Ces contraintes font que la collaboration et la dimension humaine doivent être au cœur des réflexions. En effet, la pédagogie facilite grandement l’échange d’informations et, naturellement, plus la communication est aisée, plus les différentes parties sont susceptibles de mieux définir et répondre à leurs besoins. Enfin, nous pouvons souligner que le contexte du COVID-19 n’a fait que renforcer ce phénomène et accroître la nécessité d’une telle approche. 

Pour ce faire, quelques éléments clés nous permettront d’éviter ces obstacles et de rendre le travail auditif plus efficace :

  • Avoir des échanges réguliers avec les parties prenantes pour confirmer les progrès et éventuellement obtenir de nouvelles informations.
  • Comprendre leur définition de la qualité/acceptabilité.
  • Disposer d’un nombre suffisant de personnes et de sources différentes pour recouper les informations et obtenir une image aussi précise que possible.
  • Une certaine empathie pour les développeurs et une certaine flexibilité pour accepter la différence, tout en gardant de la rigueur dans le jugement.

Pour conclure

Lorsqu’il s’agit de réaliser un audit comportant autant d’aspects organisationnels que techniques, une méthodologie adaptable à votre secteur et à vos outils est primordiale.

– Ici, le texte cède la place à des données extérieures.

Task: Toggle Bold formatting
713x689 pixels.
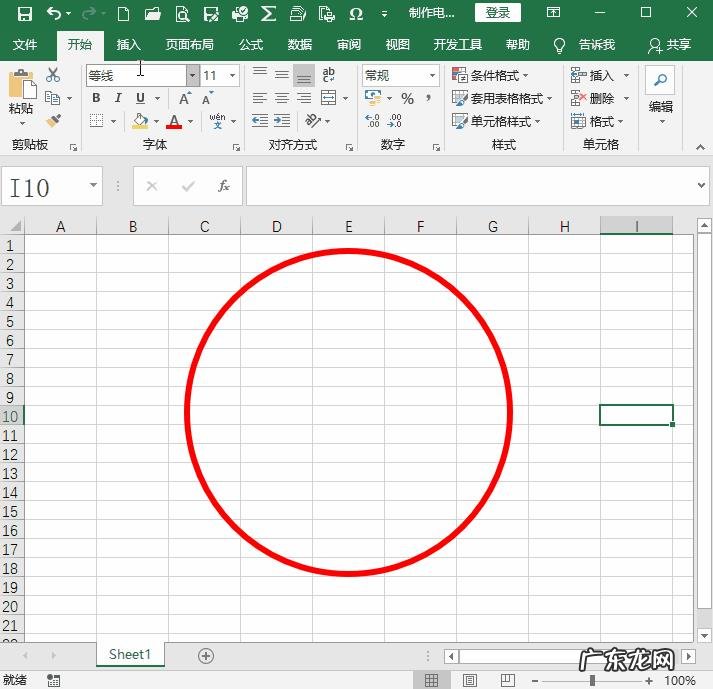Action: pos(96,98)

Avec des capacités éprouvées dans le domaine, et sur tous types de plateformes, nos méthodes d’audit sont conçues et mises en œuvre afin de répondre aux objectifs de l’entreprise, allant des processus métier aux contrôles des applications et à l’infrastructure technologique. À cet égard, la capacité d’aller au-delà des domaines de contrôle ou d’audit IT standard et de garantir l’alignement entre votre business et votre patrimoine applicatif  présente un atout considérable.